(Saved entries)
>>>>>

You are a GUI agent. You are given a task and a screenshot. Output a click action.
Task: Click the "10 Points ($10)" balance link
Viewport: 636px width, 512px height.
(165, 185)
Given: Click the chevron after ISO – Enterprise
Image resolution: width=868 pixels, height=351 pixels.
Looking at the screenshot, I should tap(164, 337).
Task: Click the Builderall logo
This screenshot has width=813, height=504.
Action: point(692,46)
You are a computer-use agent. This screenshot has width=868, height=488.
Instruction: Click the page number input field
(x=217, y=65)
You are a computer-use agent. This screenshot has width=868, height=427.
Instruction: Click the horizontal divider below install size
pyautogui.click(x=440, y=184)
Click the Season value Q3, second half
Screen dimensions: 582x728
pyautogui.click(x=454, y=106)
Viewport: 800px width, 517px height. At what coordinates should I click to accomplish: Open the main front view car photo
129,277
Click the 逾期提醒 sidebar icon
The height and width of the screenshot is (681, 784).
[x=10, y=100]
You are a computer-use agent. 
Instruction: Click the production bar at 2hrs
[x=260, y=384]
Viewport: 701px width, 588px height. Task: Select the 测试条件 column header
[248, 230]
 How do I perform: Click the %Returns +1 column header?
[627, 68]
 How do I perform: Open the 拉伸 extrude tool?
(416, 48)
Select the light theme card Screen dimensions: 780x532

<<<<<

> **Your assignment**: Copy out exactly the lines between the line with "Screen dimensions: 582x728" and the last line of the entries, counting both of those lines.

> **Exercise answer**:
Screen dimensions: 582x728
pyautogui.click(x=454, y=106)
Viewport: 800px width, 517px height. At what coordinates should I click to accomplish: Open the main front view car photo
129,277
Click the 逾期提醒 sidebar icon
The height and width of the screenshot is (681, 784).
[x=10, y=100]
You are a computer-use agent. 
Instruction: Click the production bar at 2hrs
[x=260, y=384]
Viewport: 701px width, 588px height. Task: Select the 测试条件 column header
[248, 230]
 How do I perform: Click the %Returns +1 column header?
[627, 68]
 How do I perform: Open the 拉伸 extrude tool?
(416, 48)
Select the light theme card Screen dimensions: 780x532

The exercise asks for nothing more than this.